» Given data:
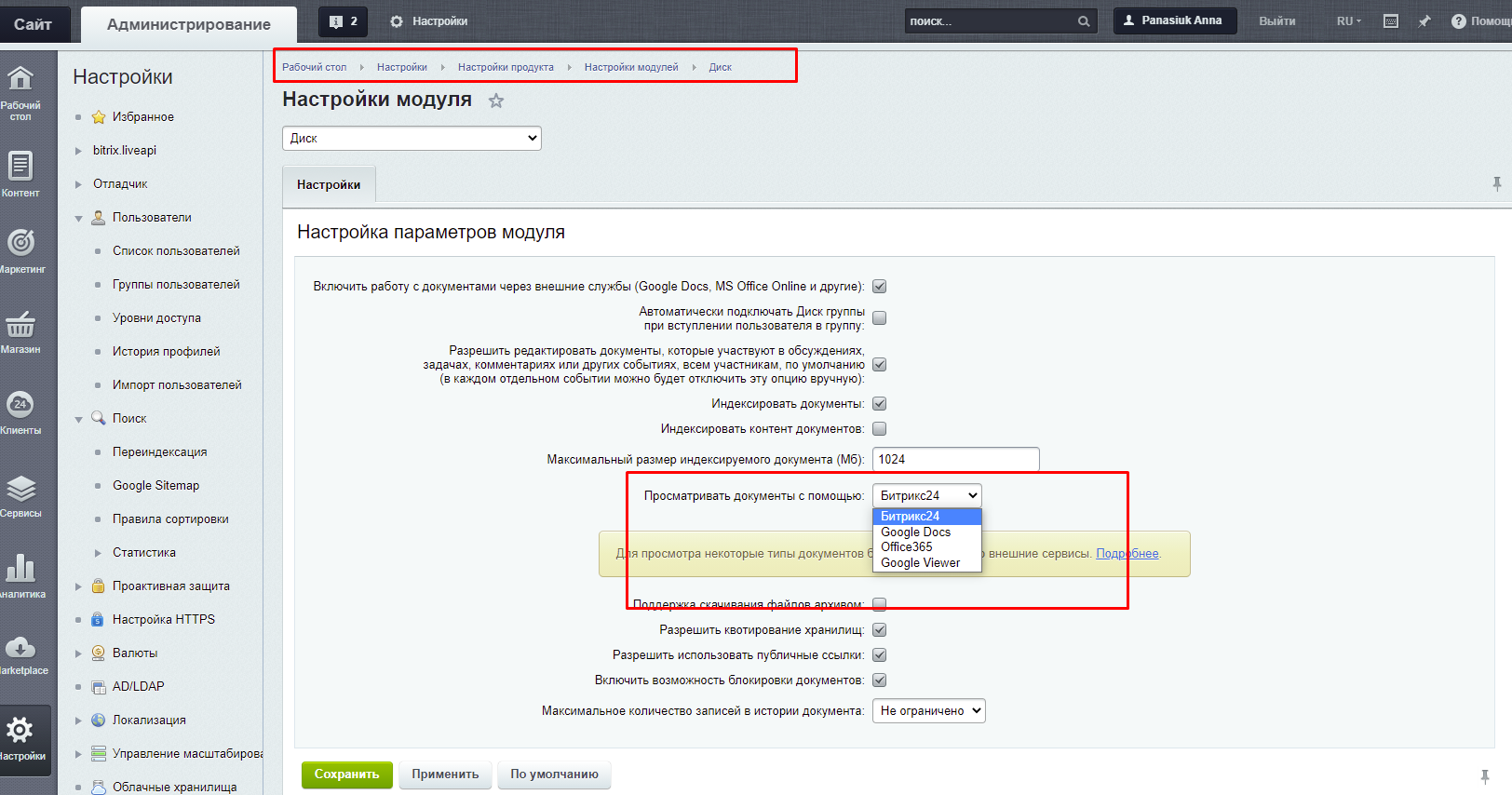
Task: Choose Google Docs from viewer list
Action: [x=915, y=532]
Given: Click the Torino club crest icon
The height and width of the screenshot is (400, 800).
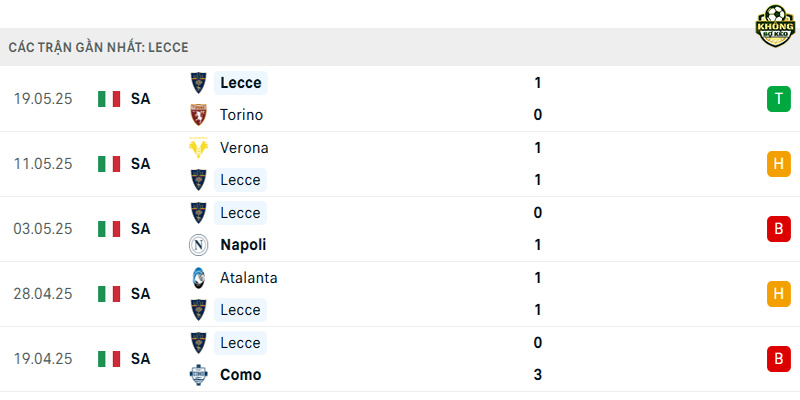Looking at the screenshot, I should [198, 115].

» Description of the task:
Set out the entries above as a JSON list of strings, one string per line, with blank lines skipped. Leave the pictures out.

» Final result:
[
  "Task: Choose Google Docs from viewer list",
  "Action: [x=915, y=532]",
  "Given: Click the Torino club crest icon",
  "The height and width of the screenshot is (400, 800).",
  "Looking at the screenshot, I should [198, 115]."
]